Wines from Hell tended to have few primary ingredients and a wide array of added flavors depending on what was available with sunlight, water, and volcanic activity being highly variable. Sreev said he found the chaos enjoyable, and guessing the year of a wine by its ingredients was a pastime for Hell’s more historically inclined sommeliers.
Kir passed the hour thinking about what he’d revealed to Sreev and questioning himself on whether any of it was particularly deadly. In retrospect, the General had been rather skeptical, even after Kir managed to convince him of some truths, and even Kir had to admit that most of his knowledge dealt only with the physical realm.
Dungeons, for example, were at the very least spacetime anomalies.
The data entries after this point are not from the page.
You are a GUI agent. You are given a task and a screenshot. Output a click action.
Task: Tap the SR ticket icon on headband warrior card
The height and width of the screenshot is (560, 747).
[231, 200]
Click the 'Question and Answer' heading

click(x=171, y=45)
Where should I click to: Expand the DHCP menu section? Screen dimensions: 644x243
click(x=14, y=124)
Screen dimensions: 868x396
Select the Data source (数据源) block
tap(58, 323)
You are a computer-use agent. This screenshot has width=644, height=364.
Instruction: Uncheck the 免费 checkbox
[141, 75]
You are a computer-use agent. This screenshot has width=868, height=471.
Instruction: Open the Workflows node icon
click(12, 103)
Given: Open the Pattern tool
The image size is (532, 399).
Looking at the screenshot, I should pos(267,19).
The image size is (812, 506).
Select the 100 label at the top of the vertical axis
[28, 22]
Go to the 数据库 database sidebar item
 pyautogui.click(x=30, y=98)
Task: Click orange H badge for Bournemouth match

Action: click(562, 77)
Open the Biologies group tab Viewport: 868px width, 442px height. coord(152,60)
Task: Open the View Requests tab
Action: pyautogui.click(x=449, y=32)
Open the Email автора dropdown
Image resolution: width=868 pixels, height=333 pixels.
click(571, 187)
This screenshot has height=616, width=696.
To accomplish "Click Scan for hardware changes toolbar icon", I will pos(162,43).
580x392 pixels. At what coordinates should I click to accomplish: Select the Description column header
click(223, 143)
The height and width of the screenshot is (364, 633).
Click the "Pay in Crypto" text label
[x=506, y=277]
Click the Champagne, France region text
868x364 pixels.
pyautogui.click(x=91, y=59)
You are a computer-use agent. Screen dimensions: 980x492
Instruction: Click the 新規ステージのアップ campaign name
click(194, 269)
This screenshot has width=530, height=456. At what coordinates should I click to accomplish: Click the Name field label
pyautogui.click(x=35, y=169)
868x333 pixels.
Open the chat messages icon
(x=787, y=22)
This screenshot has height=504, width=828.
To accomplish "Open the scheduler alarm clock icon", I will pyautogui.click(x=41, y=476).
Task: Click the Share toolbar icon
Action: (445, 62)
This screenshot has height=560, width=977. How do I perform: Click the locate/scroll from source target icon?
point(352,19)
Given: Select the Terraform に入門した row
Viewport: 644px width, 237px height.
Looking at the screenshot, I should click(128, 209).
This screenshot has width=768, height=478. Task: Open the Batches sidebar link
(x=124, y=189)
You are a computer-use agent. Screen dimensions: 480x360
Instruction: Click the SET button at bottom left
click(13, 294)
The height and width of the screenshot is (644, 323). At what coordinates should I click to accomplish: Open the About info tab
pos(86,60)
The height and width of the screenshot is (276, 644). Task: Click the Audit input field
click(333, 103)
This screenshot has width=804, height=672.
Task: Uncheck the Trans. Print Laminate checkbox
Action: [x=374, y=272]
Once that caveat had been established, Kir finally knew why there was so much disconnect between him and his lessons at the Norneau Academy.
It wasn’t just that everything he’d learned there had been at least half-wrong on the sciences side, it was that he hadn’t had access to the more advanced bodily, mental, and soul studies; two fields that had been identified to him freely by the demonic General, if not in those terms.
Dividing the advancement of magics into physical, mental, and soul studies made the most sense to Kir. From what he’d learned, demon mage-apprentices learned a bit of all three, depending on their master. The last, however, was treated with the most caution, since it carried the highest risk of magic going awry in spectacular fashion. The goal of initial mage training was to bring an apprentice to a point where they connected with magic in their own way, which allowed them to emphasize some aspect of it.